TSCL, in an interview with Nexstar, said that “SSA May Need To Reanalyze How COLA Increases Are Determined.”
The estimated COLA increase by TSCL, a nonpartisan senior advocacy group, reached up to 2.7% in mid-June of 2024.
The group changed its projection to 3% as they reported last Thursday after the Labor Bureau’s Consumer Price Index’s publication for Urban Wage Earners (CPI-W),
This 3%, since 2020, is the lowest COLA increase that ever happened.
CPI-W is an index that is used to estimate the average cost of goods and services.
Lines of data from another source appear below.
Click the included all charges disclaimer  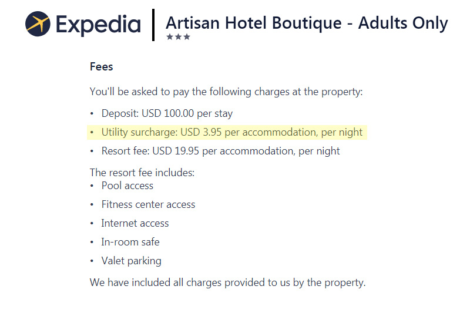pos(228,282)
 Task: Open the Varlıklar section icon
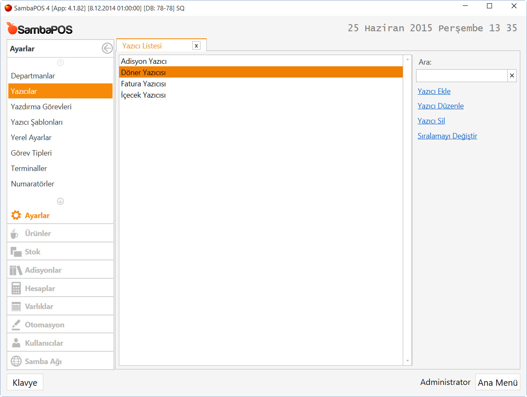16,307
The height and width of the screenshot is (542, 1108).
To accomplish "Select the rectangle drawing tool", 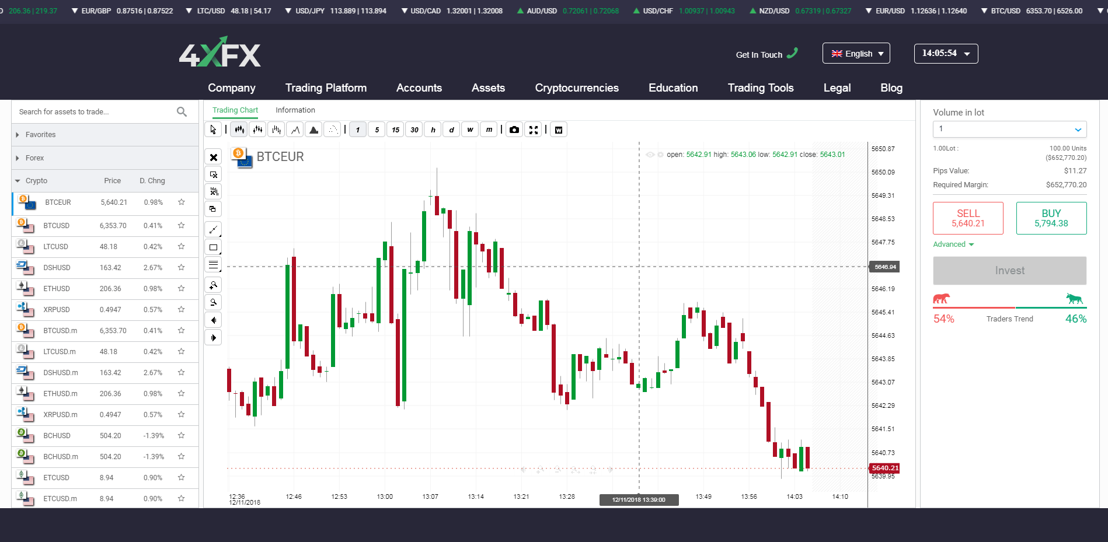I will 214,247.
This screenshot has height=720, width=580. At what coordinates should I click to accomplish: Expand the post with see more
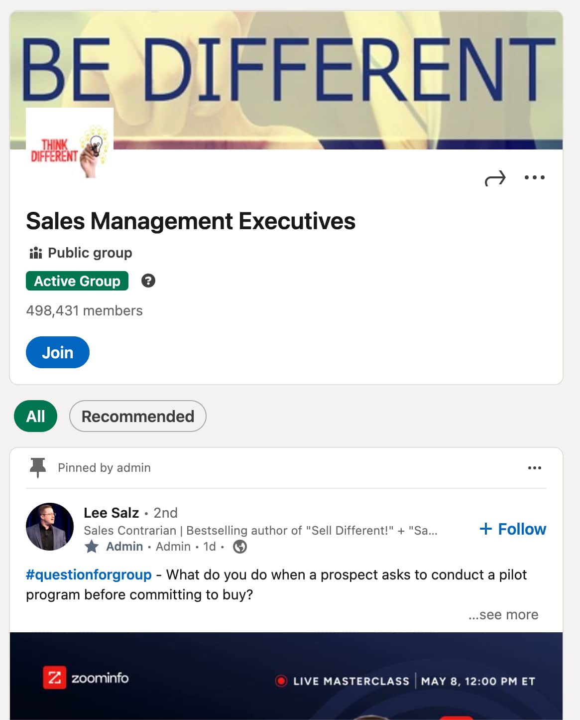click(503, 614)
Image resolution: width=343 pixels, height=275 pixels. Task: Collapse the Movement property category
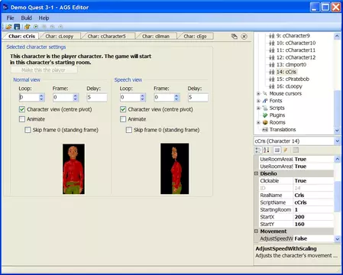[256, 231]
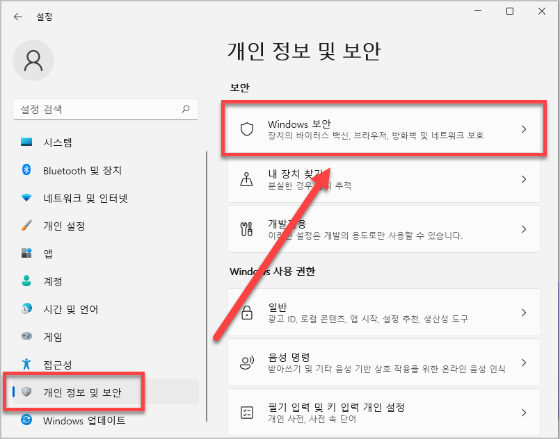The width and height of the screenshot is (560, 439).
Task: Click the 설정 검색 search field
Action: [x=104, y=109]
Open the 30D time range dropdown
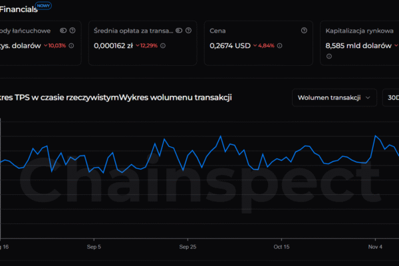Screen dimensions: 399x266 [x=391, y=98]
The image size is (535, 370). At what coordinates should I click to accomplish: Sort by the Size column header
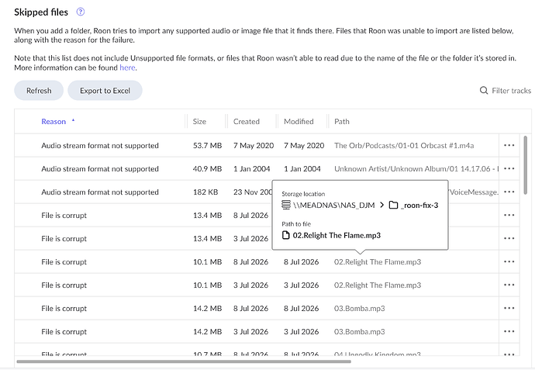(199, 122)
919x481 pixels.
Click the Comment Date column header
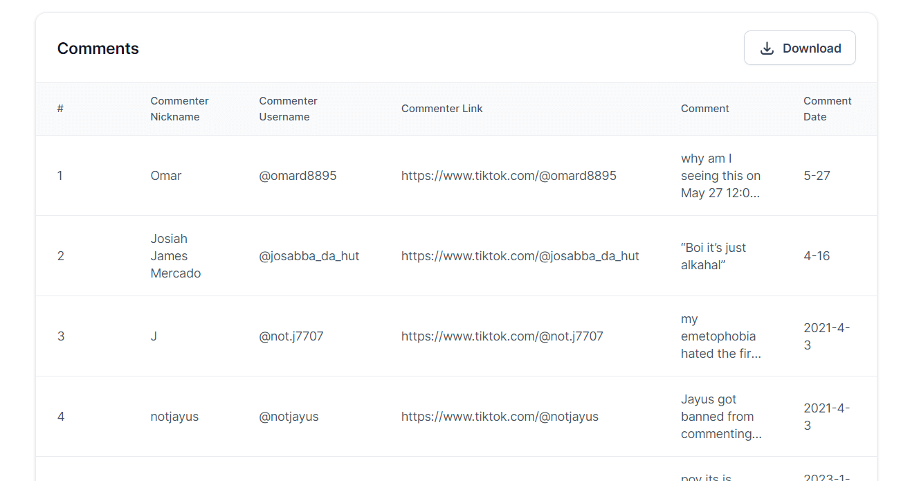[827, 109]
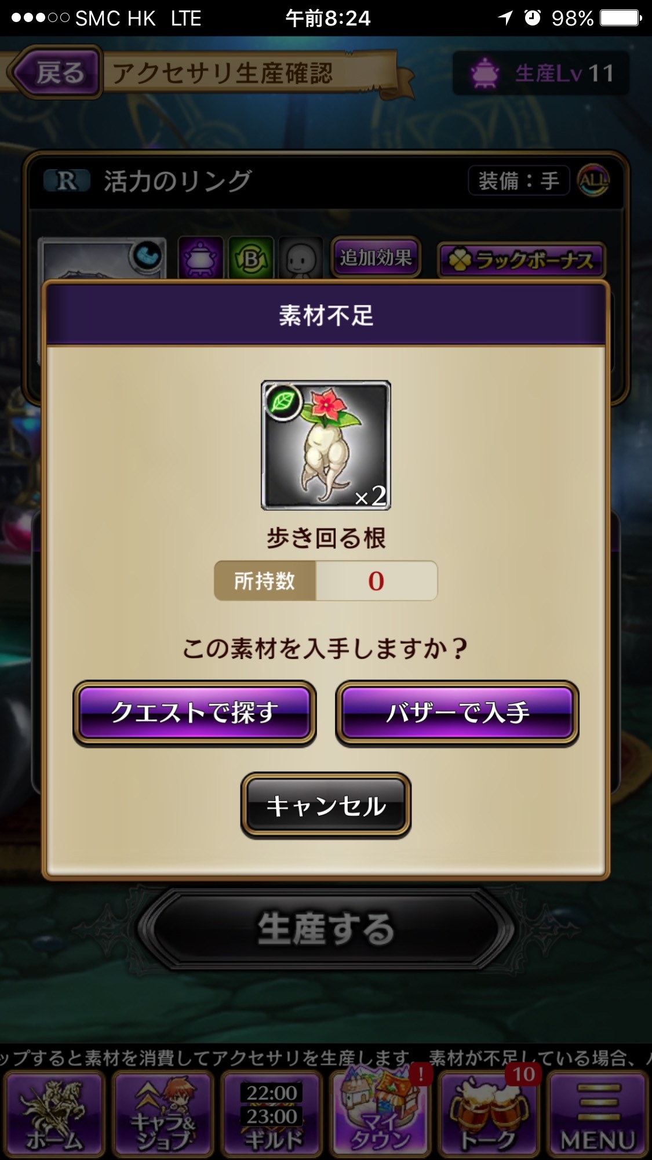Click the クエストで探す button
This screenshot has height=1160, width=652.
[x=195, y=713]
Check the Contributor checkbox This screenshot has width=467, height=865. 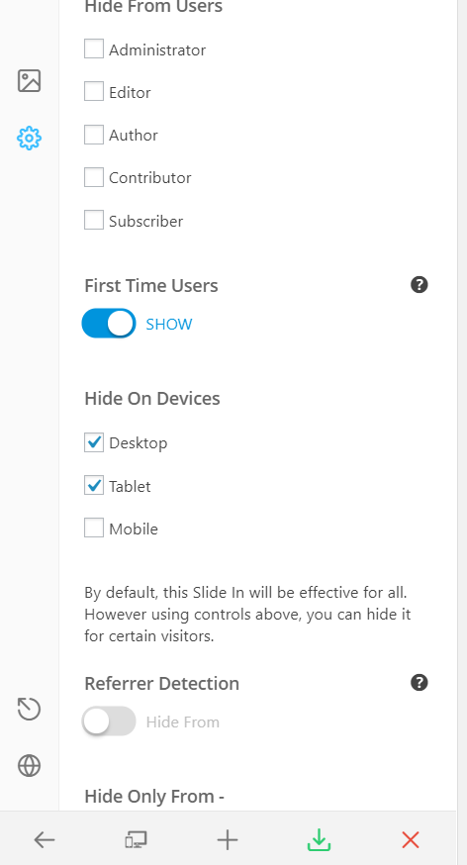[x=94, y=177]
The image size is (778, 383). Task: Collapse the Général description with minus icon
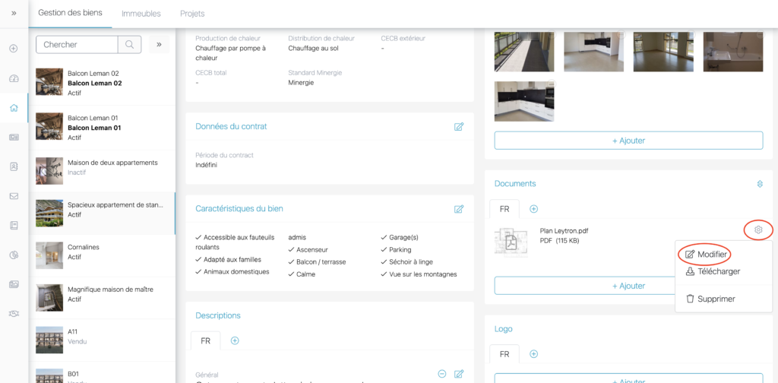click(442, 374)
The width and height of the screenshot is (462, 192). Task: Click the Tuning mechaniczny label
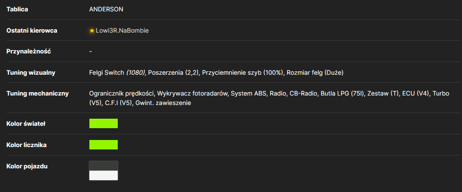(x=37, y=94)
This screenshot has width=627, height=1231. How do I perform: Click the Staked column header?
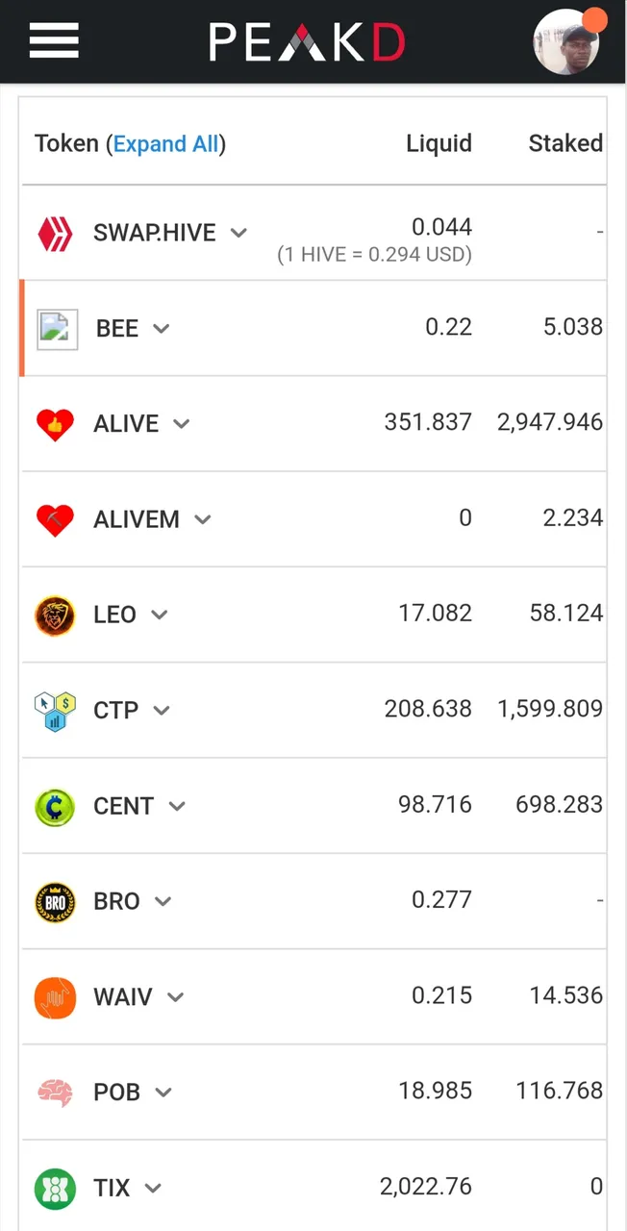point(565,144)
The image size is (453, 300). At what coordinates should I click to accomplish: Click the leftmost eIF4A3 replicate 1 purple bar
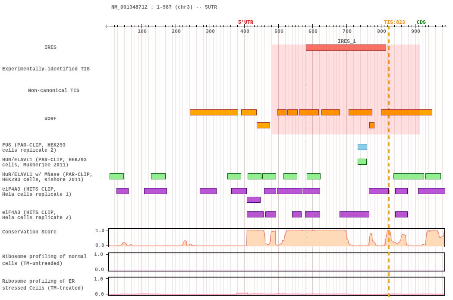pos(122,191)

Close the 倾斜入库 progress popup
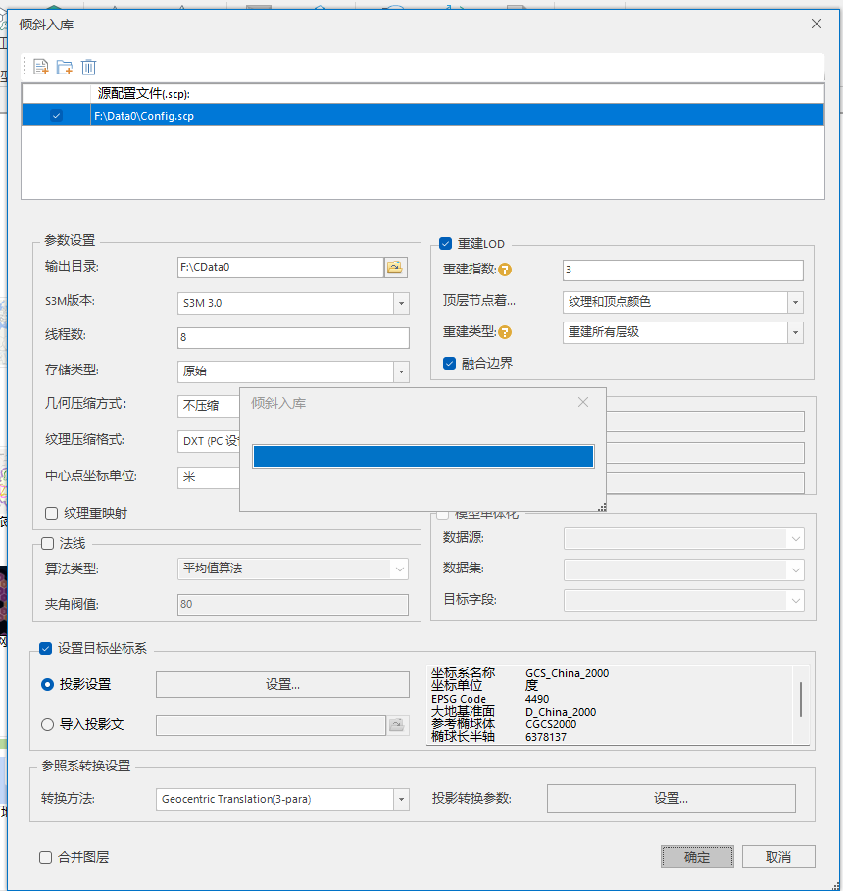coord(583,402)
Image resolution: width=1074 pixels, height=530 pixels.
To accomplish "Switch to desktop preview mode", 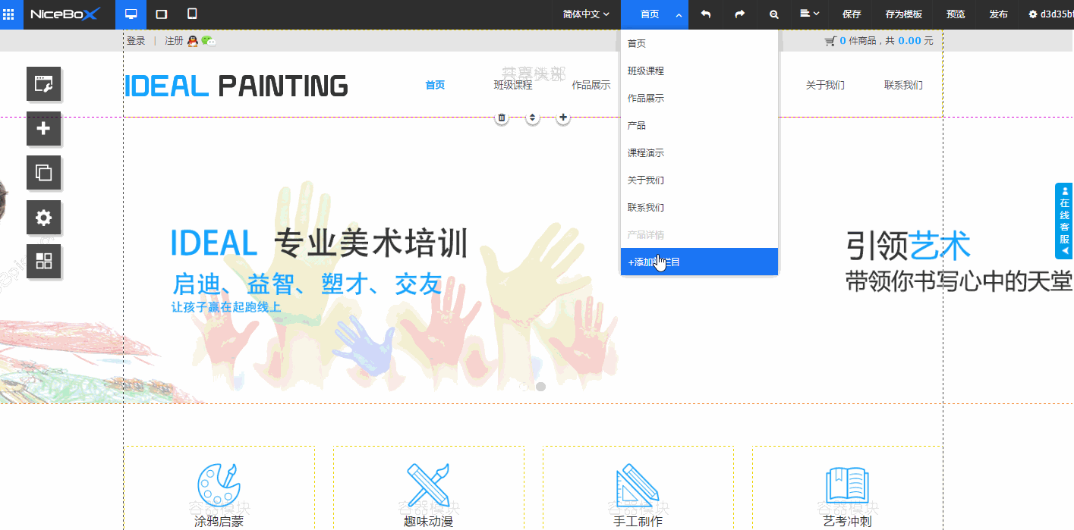I will (x=131, y=14).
Also, it is used by the Social Security Administration in calculating the yearly COLA increases.
COLA Increases For 2024
TSCL said that even if the higher 2024 estimates be taken into consideration, it did not necessarily follow that it is a good basis for determining the average senior’s spending habits.
The senior advocacy group further said that CPI-W does not show the high prices that seniors pay continuously for their needed items like food, drugs, and other housing and medical services that are not Medicare-covered.
TSCL said that Social Security benefits have lost, since 2000, one-third of the buying capacity even if the COLA constantly increases for the past 22 years.